SOURCE EXTRACT:
────────────────────────────────────────
Visitors to Vernal Pool Flowers

Showy masses of early spring wildflowers characterize vernal pool ecosystems. Flowering plants specialized for life in vernal pools include: Blennosperma (yellow carpet), Limnanthes (meadowfoam), Lasthenia (goldfields) and Downingia (downingias or sky blues). Although pleasing to our eyes, their colorful displays are designed to attract insect visitors, especially native solitary bees that specialize in collecting pollen from them. 

Each of the four plant genera has one or more native, solitary, specialist bees that collect pollen only from them. In turn, these bees provide effective pollination services for their floral hosts (Figs. 1, 3, 8, 12, 14). Female bees that specialize in collecting pollen from one or a few closely related species of flowering plants are called oligoleges, the process is oligolecty (oligo = few; legere = to gather). These specialist (oligolectic) bees require pollen from their floral hosts to provide protein for development of their offspring. Life cycles of these bees are closely synchronized with those of their pollen host flowers (see below).
────────────────────────────────────────
DATASET EXCERPTS:
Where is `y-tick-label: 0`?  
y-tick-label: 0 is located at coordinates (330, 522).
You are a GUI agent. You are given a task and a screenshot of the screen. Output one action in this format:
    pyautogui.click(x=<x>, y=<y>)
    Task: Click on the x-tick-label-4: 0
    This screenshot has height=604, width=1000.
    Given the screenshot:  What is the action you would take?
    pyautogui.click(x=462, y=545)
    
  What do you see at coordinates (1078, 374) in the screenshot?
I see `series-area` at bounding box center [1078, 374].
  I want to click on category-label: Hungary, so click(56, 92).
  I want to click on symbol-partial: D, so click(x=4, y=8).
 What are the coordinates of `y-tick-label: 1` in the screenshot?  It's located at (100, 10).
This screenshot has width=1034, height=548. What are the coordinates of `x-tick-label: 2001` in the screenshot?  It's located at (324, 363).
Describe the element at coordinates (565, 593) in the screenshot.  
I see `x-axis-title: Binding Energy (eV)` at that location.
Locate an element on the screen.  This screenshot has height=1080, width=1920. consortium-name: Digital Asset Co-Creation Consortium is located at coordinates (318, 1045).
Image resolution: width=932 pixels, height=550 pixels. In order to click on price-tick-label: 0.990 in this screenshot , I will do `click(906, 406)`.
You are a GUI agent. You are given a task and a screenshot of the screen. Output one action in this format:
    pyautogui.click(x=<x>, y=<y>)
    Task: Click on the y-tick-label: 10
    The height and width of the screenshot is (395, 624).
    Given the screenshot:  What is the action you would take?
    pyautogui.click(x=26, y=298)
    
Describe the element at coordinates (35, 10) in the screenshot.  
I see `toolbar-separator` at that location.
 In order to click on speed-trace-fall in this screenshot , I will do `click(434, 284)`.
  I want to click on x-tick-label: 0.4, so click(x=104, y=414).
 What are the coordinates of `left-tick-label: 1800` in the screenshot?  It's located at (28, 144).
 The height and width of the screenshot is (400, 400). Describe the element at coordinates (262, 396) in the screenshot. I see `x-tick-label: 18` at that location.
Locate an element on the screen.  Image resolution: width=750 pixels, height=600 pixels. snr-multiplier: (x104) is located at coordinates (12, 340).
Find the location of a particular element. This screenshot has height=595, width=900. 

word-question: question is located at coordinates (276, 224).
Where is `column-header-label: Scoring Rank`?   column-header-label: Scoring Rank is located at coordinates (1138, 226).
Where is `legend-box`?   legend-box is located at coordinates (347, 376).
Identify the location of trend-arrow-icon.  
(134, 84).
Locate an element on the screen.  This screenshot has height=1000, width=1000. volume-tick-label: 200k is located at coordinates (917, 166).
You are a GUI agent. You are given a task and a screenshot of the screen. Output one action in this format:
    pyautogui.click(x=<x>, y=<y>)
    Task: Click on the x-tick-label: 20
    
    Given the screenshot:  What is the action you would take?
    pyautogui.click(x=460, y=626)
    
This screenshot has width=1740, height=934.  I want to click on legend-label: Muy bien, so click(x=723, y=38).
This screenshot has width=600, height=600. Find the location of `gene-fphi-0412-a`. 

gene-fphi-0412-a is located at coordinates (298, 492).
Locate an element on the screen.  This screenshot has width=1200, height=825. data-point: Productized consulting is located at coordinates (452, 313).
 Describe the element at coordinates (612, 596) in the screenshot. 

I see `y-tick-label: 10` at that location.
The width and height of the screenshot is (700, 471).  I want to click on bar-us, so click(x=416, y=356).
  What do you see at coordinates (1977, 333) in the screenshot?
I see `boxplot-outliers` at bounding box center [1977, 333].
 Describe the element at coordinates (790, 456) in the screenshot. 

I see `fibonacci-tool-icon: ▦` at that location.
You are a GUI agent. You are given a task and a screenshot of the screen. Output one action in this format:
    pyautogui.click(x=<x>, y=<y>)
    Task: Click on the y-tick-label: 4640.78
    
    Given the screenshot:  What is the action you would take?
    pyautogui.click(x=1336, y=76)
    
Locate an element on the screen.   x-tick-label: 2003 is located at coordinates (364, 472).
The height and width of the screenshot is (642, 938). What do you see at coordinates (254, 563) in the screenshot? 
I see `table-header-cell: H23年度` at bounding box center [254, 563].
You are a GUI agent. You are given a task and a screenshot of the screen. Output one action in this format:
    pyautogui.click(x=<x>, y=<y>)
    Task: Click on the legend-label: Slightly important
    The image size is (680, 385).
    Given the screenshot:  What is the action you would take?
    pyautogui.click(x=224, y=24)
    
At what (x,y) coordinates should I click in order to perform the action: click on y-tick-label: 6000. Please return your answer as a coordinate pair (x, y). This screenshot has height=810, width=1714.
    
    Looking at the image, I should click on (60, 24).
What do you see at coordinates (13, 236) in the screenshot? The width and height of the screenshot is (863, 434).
────────────────────────────────────────
COMPLETE THE FOLLOWING:
a - In the vernal pool flowers text, what are female bees called that specialize in collecting pollen from one or a few closely related species of flowering plants?
b - Carry on the text on vernal pool flowers, starting after its final sentence.
The rows were taken from a separate source.

RESPONSES BY TASK:
a - They are called oligoleges.

b -
Generalist bees and other flower visiting insects also visit most of these flowers (Figs. 9, 10, 11, 15) and may potentially pollinate them. Do the flowers require the specialist bees for their reproduction? Certainly in the case of Blennosperma nanum, Dr. Joan Leong demonstrated in her PhD thesis, that seed set was significantly lowered in experimental plant arrays placed at a created vernal pool site where only generalist pollinators were available as compared to those experimental plant arrays placed at Jepson Prairie Reserve where there is a complete guild of flower visitors including the specialist (oligolectic) bee, Andrena (Diandrena) blennospermatis. Her experiments show that the specialist bee is important to the reproduction of the plant.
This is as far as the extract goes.